SOURCE DATA:
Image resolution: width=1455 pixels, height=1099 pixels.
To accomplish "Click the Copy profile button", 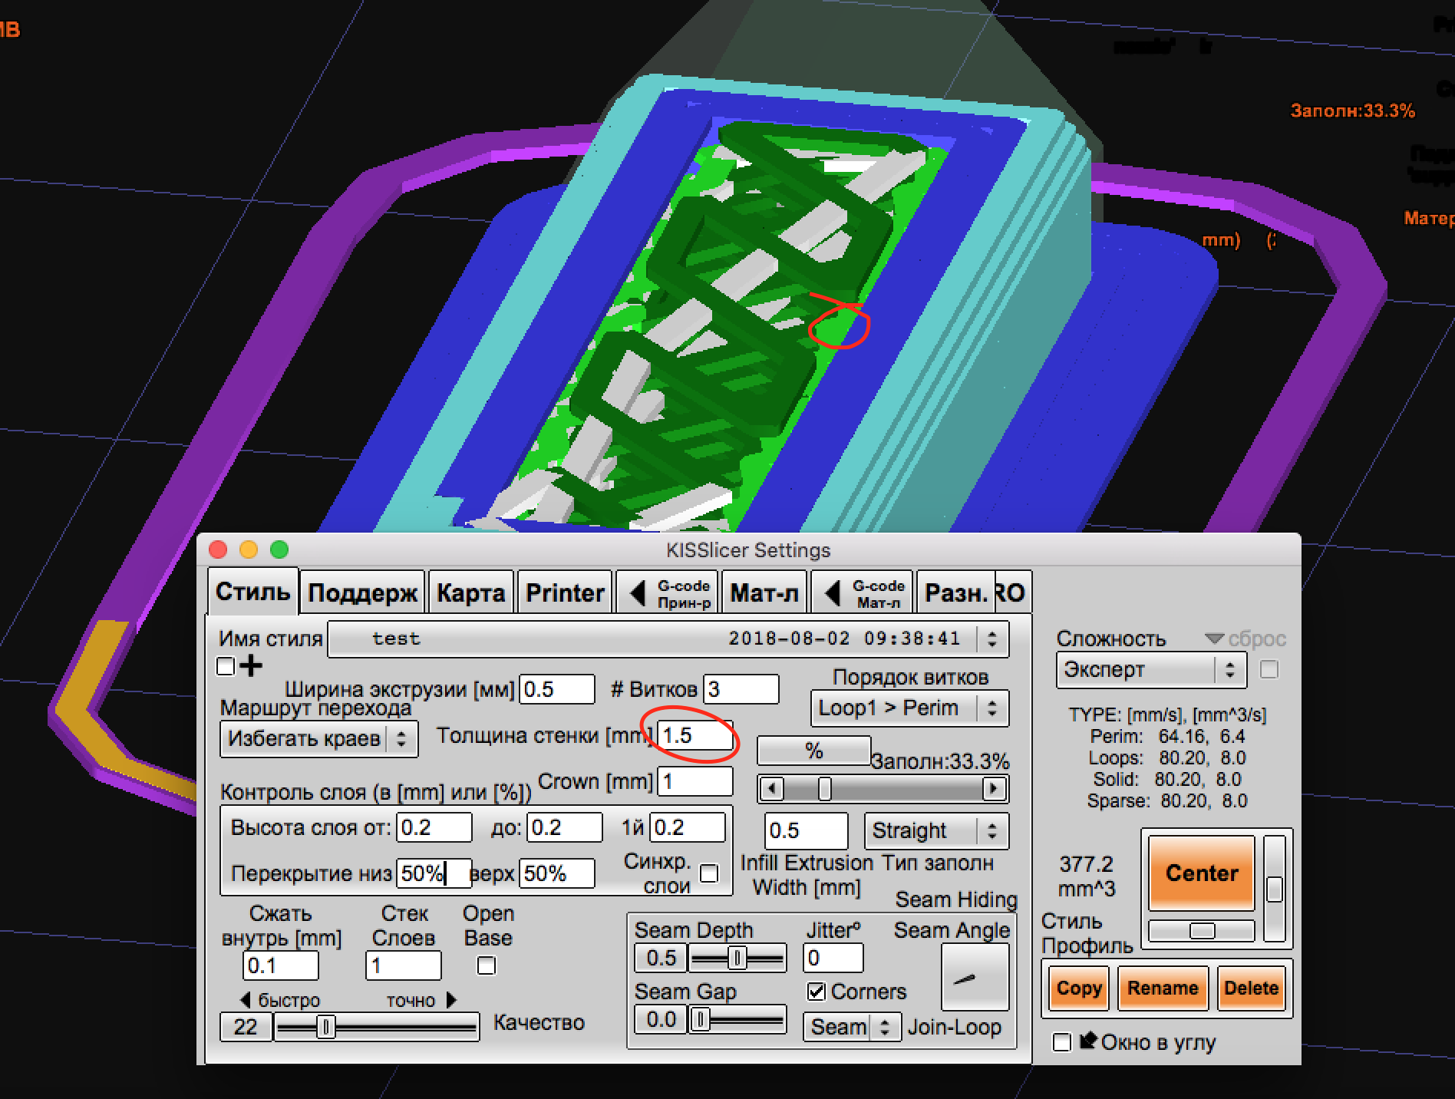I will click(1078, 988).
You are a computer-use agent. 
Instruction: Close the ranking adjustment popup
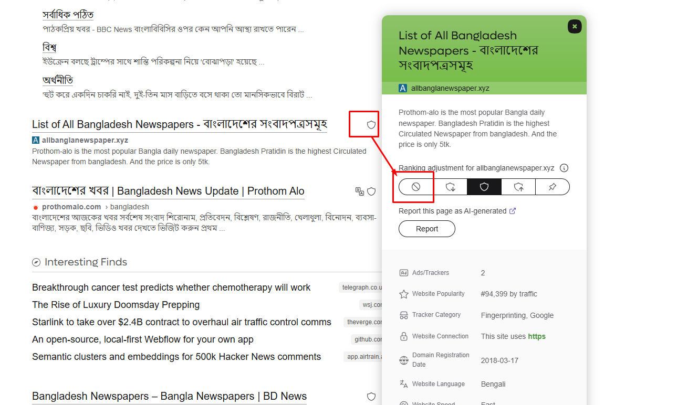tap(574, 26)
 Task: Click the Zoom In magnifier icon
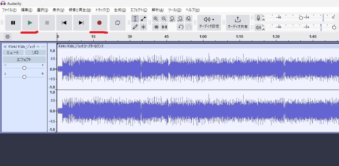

==

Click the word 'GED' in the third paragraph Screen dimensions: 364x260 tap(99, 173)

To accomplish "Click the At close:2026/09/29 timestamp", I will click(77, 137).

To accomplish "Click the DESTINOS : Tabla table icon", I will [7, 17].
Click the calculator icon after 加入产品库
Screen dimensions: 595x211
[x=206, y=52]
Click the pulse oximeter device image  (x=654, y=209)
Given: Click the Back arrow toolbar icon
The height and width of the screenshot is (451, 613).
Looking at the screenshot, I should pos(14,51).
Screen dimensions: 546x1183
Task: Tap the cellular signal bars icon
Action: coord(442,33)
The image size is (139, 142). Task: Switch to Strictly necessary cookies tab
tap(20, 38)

GOAL OF THE EXERCISE: Your answer is the exact run of lines above from the one with "Instruction: Close the" through the one with "Task: Click the Zoom In magnifier icon", both ends included, minus any picture.

SOLUTION FOR THIS TASK:
Instruction: Close the ranking adjustment popup
tap(574, 26)
 Task: Click the Zoom In magnifier icon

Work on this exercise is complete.